I think you mean ##\lim_{m\to\infty}y_m=x_{N_1}##.
So by the definition of convergence there exists ##N_2\in \mathbb{N}## such that ##m\ge N_2## implies ##d(y_m,x_{N_1}) < \epsilon /2##. So if ##m \ge N_2## then ##d(y_m,x) \le d(y_m,x_{N_1}) + d(x_{N_1},x) < \epsilon /2 + \epsilon /2 = \epsilon##
... for ##m > \max\{\,N_1,N_2\,\}.##
Hence ##\lim_{m\to\infty}y_m = x##, and so that ##x## is a limit point for ##S##.

I think you mean ##\lim_{m\to\infty}y_m=x_{N_1}##.

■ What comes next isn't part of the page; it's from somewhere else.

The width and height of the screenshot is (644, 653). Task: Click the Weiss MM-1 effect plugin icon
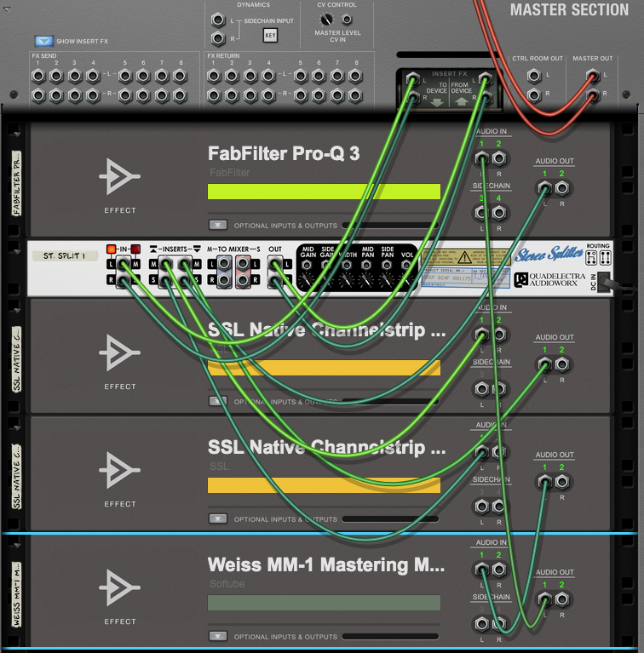(119, 587)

... for ##m > \max\{\,N_1,N_2\,\}.##
Why does ##m > \operatorname{max}\{ N_1,N_2 \}##?

member 587159
While it may be correct, it is instructive to look for a proof where you don't use the metric: the statement is true in general topological spaces.

Mr Davis 97
fresh_42
Mentor
2021 Award
Why does ##m > \operatorname{max}\{ N_1,N_2 \}##?
You need ##m > N_1## for ##d(x,x_{N_1}) < \varepsilon /2## and ##m > N_2## for ##d(y_m,x_{N_1}) < \varepsilon /2\,.##

I'd like to explicitly support @Math_QED's suggestion to prove it without metric.

Mr Davis 97
You need ##m > N_1## for ##d(x,x_{N_1}) < \varepsilon /2## and ##m > N_2## for ##d(y_m,x_{N_1}) < \varepsilon /2\,.##

I'd like to explicitly support @Math_QED's suggestion to prove it without metric.
I will consider that.

One more question though. Why does ##m> N_1## need to be the case for ##d(x,x_{N_1}) < \epsilon /2## if the latter statement does not depend on ##m## at all?

fresh_42
Mentor
2021 Award
I will consider that.

One more question though. Why does ##m> N_1## need to be the case for ##d(x,x_{N_1}) < \epsilon /2## if the latter statement does not depend on ##m## at all?
I haven't analyzed whether it is actually needed or not. In case of doubt, simply increase ##N##. We only consider elements which are surely close, so why bother any others? If ##x_{N_1}## is close to both, ##y_m## and ##x##, I just thought "take no risk", because otherwise I would had to draw some pictures and analyze whether it comes automatically or not. And then again, why bother? We can chose ##N## as large as we like. But if you want to do the work ... go ahead; I don't think it's obvious, at least not to me.